The primary explanation for most PRES cases is the rapid development of hypertension that exceeds the upper limit of cerebral blood flow regulation, resulting in hyperperfusion. However, 15–20% of patients with PRES have normal or low blood pressure [4]. In such cases, cytokine activation leading to alteration in blood vessel permeability may also contribute to the pathophysiological changes associated with PRES.

MRI of the brain has identified various characteristic patterns of involvement in patients with PRES. Three primary descriptive variations exist in approximately two-thirds of patients: a dominant parieto-occipital pattern, a holohemispheric watershed pattern, and a superior frontal sulcus pattern. Brain edema can affect other regions, including the frontotemporal lobe (75%), cerebellum (50%), basal ganglia, and brainstem involvement (33%). Intracranial hemorrhage complicates 10–15% of cases [5].
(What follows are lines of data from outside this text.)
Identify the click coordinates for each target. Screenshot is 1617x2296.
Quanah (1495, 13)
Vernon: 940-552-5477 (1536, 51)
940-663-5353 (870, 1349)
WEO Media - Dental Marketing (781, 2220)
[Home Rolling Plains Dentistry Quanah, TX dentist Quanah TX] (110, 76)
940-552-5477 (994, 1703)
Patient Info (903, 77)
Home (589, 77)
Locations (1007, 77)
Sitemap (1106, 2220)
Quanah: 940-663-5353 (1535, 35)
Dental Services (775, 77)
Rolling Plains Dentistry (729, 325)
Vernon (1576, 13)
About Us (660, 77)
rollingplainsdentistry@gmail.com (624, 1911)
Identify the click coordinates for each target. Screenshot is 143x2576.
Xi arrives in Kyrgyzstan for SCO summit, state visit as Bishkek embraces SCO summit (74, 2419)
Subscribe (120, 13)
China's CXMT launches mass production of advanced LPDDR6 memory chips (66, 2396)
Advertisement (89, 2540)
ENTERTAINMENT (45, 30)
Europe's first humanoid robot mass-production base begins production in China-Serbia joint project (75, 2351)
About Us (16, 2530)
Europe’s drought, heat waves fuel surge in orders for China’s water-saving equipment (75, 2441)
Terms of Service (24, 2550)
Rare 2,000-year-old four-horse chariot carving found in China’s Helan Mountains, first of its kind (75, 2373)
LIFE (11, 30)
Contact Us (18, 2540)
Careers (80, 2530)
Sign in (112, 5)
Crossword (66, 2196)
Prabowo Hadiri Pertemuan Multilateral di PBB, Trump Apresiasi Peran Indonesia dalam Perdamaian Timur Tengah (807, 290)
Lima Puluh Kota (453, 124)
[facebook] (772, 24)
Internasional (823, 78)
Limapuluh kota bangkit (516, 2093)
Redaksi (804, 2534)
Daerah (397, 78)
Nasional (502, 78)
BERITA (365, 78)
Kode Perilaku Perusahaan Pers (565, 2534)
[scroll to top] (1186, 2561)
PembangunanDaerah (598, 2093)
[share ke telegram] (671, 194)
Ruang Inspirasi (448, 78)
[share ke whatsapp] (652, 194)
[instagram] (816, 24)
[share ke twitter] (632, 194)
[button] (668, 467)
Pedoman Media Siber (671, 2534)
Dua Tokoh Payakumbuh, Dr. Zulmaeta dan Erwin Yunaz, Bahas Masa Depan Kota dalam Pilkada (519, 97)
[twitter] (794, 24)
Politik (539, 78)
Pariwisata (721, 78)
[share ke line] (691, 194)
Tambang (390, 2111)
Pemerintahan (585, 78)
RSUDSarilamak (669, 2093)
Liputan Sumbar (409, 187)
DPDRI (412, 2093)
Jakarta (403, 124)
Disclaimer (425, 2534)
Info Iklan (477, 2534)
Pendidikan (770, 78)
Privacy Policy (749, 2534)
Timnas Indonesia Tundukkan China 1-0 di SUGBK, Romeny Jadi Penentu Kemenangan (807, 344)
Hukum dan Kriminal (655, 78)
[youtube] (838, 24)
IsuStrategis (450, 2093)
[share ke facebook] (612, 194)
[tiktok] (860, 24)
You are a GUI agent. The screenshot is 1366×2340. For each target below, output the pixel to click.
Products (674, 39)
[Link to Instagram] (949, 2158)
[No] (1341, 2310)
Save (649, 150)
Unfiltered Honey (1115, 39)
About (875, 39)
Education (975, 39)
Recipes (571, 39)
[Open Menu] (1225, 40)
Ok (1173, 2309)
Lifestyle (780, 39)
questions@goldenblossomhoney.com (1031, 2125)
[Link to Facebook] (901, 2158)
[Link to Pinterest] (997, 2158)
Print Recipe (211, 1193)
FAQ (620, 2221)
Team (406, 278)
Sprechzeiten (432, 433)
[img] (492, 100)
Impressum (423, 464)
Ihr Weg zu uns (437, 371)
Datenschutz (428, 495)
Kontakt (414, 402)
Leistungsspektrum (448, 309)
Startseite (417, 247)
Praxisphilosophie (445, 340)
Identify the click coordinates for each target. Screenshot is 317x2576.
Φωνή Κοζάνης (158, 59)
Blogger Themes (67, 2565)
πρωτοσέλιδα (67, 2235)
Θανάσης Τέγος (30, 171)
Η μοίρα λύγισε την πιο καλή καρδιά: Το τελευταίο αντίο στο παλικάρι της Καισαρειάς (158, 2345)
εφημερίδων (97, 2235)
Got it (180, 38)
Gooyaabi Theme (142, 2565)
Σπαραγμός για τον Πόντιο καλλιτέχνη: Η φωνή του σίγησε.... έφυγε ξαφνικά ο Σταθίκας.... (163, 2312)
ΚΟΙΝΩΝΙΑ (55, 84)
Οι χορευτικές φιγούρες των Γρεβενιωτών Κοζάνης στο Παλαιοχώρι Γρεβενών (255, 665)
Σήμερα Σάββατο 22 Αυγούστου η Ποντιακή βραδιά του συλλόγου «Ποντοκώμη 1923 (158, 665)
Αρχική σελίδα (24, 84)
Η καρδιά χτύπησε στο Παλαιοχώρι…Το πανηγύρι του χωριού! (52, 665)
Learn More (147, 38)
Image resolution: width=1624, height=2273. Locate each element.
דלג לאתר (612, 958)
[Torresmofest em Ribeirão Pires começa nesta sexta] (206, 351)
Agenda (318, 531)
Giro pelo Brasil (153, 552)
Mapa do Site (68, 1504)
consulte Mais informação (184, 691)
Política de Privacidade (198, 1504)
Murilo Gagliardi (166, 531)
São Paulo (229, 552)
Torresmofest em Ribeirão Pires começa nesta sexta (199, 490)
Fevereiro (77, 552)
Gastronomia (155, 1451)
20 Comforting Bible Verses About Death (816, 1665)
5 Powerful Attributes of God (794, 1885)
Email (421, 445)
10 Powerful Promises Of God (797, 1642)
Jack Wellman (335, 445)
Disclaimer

Drug-induced PRES has been associated with the medications that target receptors involved in regulating vascular permeability or modulating the immune response [6]. Tyrosine kinase Inhibitor-associated PRES, although rare, is emerging as a serious adverse event related to treatment, as described in several case reports. Dasatinib, approved by the FDA for the treatment of adults with chronic, accelerated, myeloid- or lymphoid blast-phase CML and resistance or intolerance to prior therapy, including imatinib, is a potent, orally bioavailable inhibitor of several kinases, including BCR-ABL, SRC family kinases, c-KIT, and PDGFR-β [7]. Various adverse effects have been reported with dasatinib use including gastrointestinal, cardiovascular, endocrine, hematologic, and pulmonary toxicities. Vascular toxicity has been extensively studied, particularly in the context of pulmonary hypertension caused by this agent. Proposed mechanisms include vascular endothelial cell injury and apoptosis due to increased endoplasmic reticulum stress and reactive oxygen species production. Patients treated with dasatinib have shown increased circulating levels of markers associated with endothelial dysfunction [8]. Although we believe a similar mechanism may underlie alterations in cerebral circulation, leading to hyperperfusion and PRES, further studies are necessary to confirm this.

The treatment approach for PRES is symptom-focused and supportive. In cases with excessively elevated blood pressure, a 25% decrease in the MAP in the first several hours is typically recommended. Suspected drug-induced PRES necessitates discontinuation of the offending medication.

This case report represents the first documented instance of an unusual case of PRES induced by dasatinib therapy for CML. Following the termination of dasatinib treatment, clinical improvement in the symptoms was observed. Maintaining a high index of suspicion and promptly recognizing this entity are critical to preventing serious problems associated with the continued use of the offending agent.